与其他ddPCR检测算法［18,25,26］的比较结果显示，相比使用霍夫圆检测定位液滴，使用SSD 和Faster RCNN能够实现多尺寸的液滴检测，输出的预测框边长更接近标签中液滴的直径，使用异常点过滤模块还能有效的避免阴性液滴的误检。Filter Faster R-CNN的预测性能与Filter SSD相近，且能够有效去除图片中的异常斑点，但Filter SSD对于部分边缘不清晰的液滴存在漏检的情况。在少尘的环境下，Filter Faster R-CNN的精确率、阳性微滴准确率和F1分数均优于其他ddPCR检测算法。而在多尘的环境中，改进后的网络召回率下降了0.04%，这是由少量阳性微滴被误判为异常点导致，但相对的，阳性微滴准确率大幅提升，从61.08%提升至88.35%。相比其他ddPCR 检测算法，Filter Faster RCNN能够实现最佳预测性能，这反映了本文模型能够很好的抑制灰尘对ddPCR检测引入的影响。

通过对Filter SSD和Filter Faster R-CNN与未添加过滤模块的原网络预测性能进行t检验显示，在少尘环境中二者检测性能相同，不具有统计学意义，而在多尘环境中，过滤模块的召回率相同，阳性准确率的差异具有统计学意义，这很好地证明过滤模块能够抑制异常点误检带来的影响，从而提升了模型对低浓度样本的检测性能。
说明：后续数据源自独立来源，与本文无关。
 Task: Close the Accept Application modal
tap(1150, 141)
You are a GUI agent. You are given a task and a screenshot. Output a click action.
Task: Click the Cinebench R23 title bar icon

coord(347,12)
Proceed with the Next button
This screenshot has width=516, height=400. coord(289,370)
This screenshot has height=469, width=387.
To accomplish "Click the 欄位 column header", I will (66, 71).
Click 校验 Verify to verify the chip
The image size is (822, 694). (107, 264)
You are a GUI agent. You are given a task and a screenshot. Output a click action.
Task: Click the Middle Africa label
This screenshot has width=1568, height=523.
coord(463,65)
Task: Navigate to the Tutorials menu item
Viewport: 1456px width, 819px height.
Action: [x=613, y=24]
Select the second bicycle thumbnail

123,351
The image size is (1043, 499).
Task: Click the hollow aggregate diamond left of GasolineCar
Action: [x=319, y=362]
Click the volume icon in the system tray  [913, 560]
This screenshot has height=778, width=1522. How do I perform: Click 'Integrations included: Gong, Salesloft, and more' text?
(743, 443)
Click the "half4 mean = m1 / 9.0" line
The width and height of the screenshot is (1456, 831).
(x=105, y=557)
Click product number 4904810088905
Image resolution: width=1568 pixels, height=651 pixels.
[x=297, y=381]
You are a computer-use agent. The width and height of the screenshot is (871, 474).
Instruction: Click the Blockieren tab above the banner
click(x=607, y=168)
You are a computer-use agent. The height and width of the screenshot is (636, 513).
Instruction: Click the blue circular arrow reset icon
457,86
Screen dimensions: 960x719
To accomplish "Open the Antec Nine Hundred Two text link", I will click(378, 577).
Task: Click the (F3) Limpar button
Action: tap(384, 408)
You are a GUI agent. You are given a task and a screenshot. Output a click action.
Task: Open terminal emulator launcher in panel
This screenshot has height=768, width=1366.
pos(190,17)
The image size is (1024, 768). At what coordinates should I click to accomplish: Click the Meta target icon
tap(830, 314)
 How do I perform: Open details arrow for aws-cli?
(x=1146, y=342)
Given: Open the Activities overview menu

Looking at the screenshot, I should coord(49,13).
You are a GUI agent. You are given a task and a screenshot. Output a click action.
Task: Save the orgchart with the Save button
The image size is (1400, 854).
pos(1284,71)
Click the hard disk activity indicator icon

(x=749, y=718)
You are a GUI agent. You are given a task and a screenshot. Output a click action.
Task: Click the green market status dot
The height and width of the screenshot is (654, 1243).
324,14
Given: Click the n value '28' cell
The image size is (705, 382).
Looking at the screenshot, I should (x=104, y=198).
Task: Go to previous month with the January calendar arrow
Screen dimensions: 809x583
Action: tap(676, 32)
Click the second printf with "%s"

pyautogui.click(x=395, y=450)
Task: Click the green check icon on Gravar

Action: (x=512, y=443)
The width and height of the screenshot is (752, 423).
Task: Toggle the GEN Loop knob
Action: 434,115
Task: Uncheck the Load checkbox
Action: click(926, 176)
本文还测试了SSD、Filter SSD、Faster R-CNN 和Filter Faster R-CNN对实际样本的检测性能。在多组实验预测结果绘制的相关回归线中，Filter Faster RCNN得到了更大的决定系数，预测结果与标准浓度高度一致，且检测结果中没有离群值。相比SSD，过滤模块与Faster R-CNN 相结合后检测性能更好，这是由SSD漏检了部分液滴导致。ddPCR检测实验说明过滤模块能够有效的解决预测过程中异常点带来的影响，体现了较强的抗干扰能力，可以降低ddPCR实验对无尘环境的依赖，减少实验对芯片设计的要求，为实现低成本的ddPCR检测提供一个新的思路。

使用本文模型预测液滴时，对采集ddPCR图片的曝光时间具有较严格的要求。摄像头的曝光时间要求在1～1.2 s之间，若曝光时间超出范围会增加液滴的错误分类的风险，未来准备在预处理环节进一步调节图像的对比度，从而减少曝光时间对网络预测的影响。此外本文采集的ddPCR图片轮廓相对清晰，图片内光照条件相对均匀，噪声较少，后续研究将使用低分辨率摄像头替代荧光显微镜采集ddPCR图像，进一步实现设备的低成本化。届时图片中会引入更多噪声信号，这会为后续工作带来一定挑战。

综上所述，本研究设计一种高通量、稳定和准确的ddPCR液滴检测技术，通过将Faster R-CNN与异常点过滤模块结合，有效的解决了ddPCR图片中灰尘、划痕等因素带来的影响。本研究通过收集了不同浓度样本试剂的ddPCR图片，建立了一个数据集，凭借芯片材质将图片区分为少尘环境和多尘环境，并在霍夫圆变换的辅助下完成图片标注。本文比较了Filter Faster RCNN与其他检测算法在不同环境下的性能差异，并将网络对样本试剂的检测结果与流式检测设备的检测结果进行了比较。最终证明Filter Faster R-CNN在有尘环境中，能够准确识别阴性与阳性液滴，且检测结果与商业化设备给出的标准浓度一致，是一种准确、可靠的ddPCR检测方式。